Hemoglobin potentiates excitotoxic injury in cortical cell culture.

Excessive activation of glutamate receptors may contribute to neuronal loss after a traumatic or ischemic central nervous system insult. Such injuries are often associated with hemorrhage and extravasation of hemoglobin, a prooxidant and putative neurotoxin. In this study, we investigated the effect of nontoxic concentrations of hemoglobin on the neurotoxicity of the synthetic glutamate receptor agonists NMDA, AMPA, and kainate in primary murine cortical cultures. Continuous exposure to each excitotoxin alone for 24-28 h produced concentration-dependent neuronal death (EC(50) about 12 mu M for AMP(+)A, 50 mu M for kainate, and 12 mu M for NMDA). Hemoglobin 0.25-1.0 mu M consistently potentiated the neurotoxicity of low concentrations of AMPA and kainate, increasing neuronal loss by about 150% at 6 mu M AMPA and by about 90% at 30 mu M kainate. This effect was attenuated by the iron chelator deferoxamine and the alpha-tocopherol analogue trolox.
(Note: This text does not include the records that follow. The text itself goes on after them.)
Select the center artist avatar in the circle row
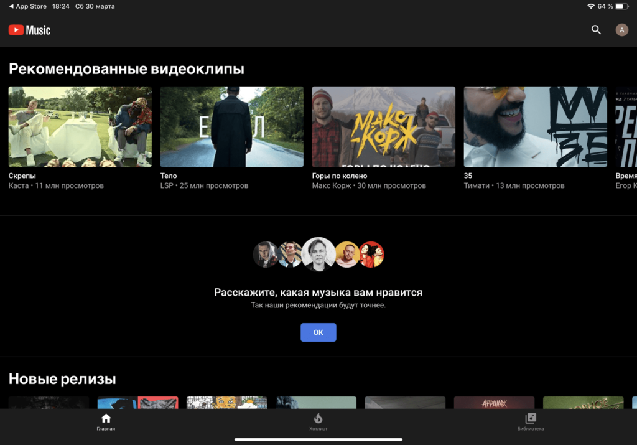 pos(319,254)
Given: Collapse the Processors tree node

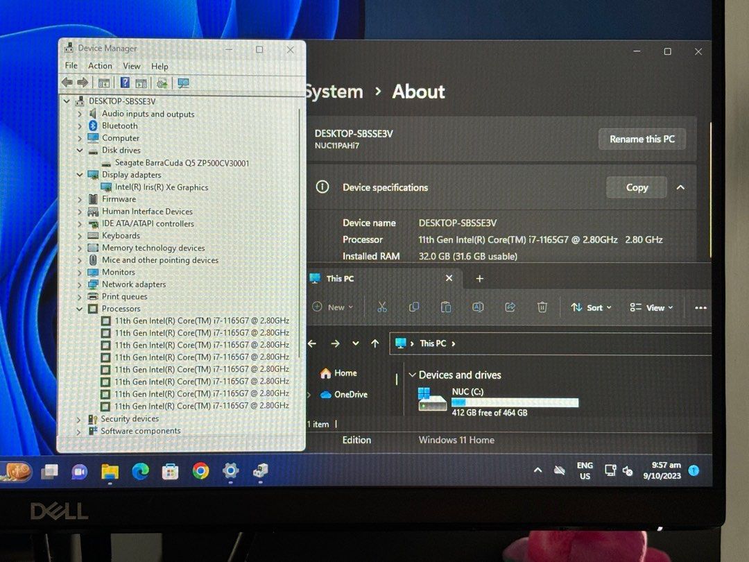Looking at the screenshot, I should pyautogui.click(x=79, y=309).
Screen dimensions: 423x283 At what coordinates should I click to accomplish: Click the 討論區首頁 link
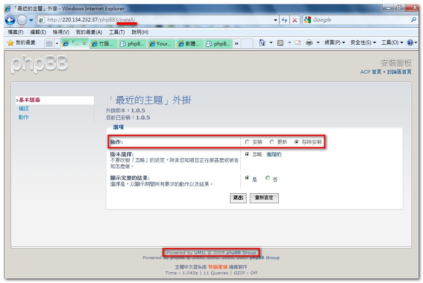399,72
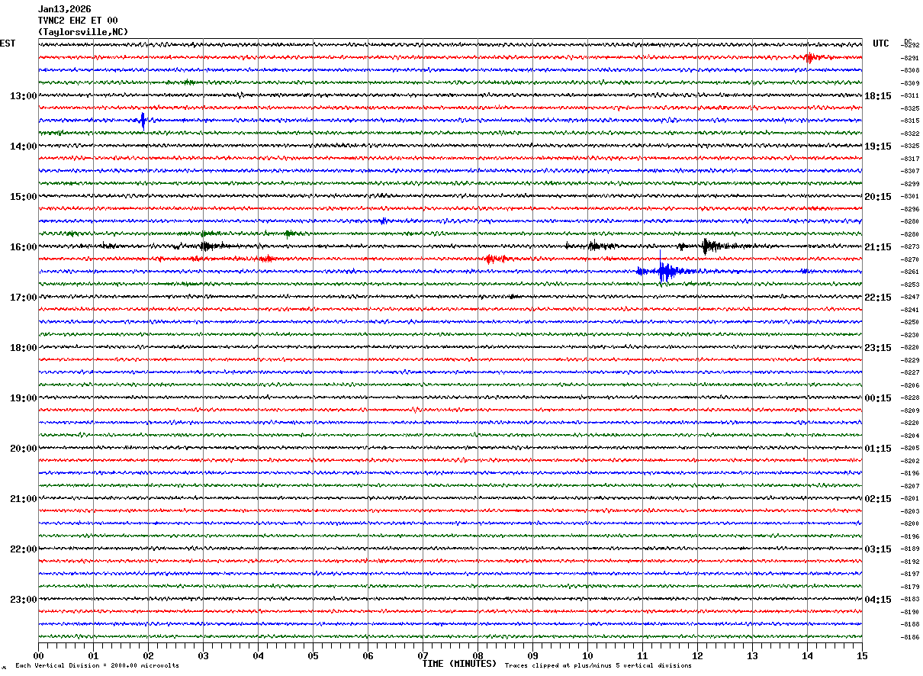
Task: Click the large blue seismic event near minute 11
Action: pos(664,271)
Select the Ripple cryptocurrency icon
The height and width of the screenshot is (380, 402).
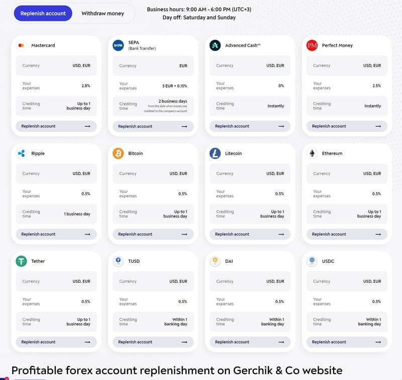pyautogui.click(x=21, y=153)
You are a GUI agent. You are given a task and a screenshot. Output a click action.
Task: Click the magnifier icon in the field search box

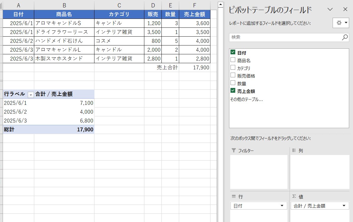[344, 37]
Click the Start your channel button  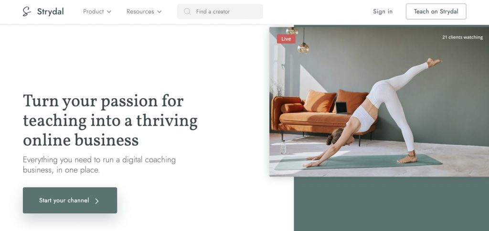(x=70, y=200)
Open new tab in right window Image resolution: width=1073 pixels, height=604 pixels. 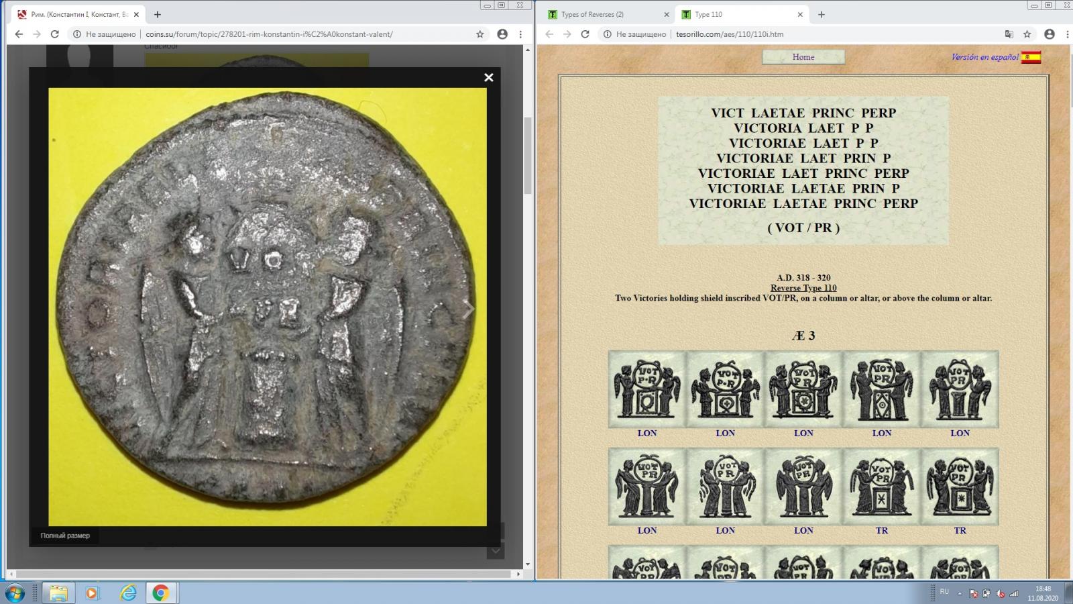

Hemoglobin coexposure had less impact on slowly triggered NMDA neurotoxicity, significantly increasing neuronal death only at agonist concentrations that alone produced little or no injury. Hemoglobin pretreatment had no effect on the rapidly triggered excitotoxicity induced by brief exposure to high concentrations of NMDA. These results suggest that hemoglobin may contribute to neuronal loss after CNS hemorrhage by exacerbating excitotoxicity. At moderate levels of agonist exposure, this effect may be somewhat selective for the AMPA/kainate component of injury.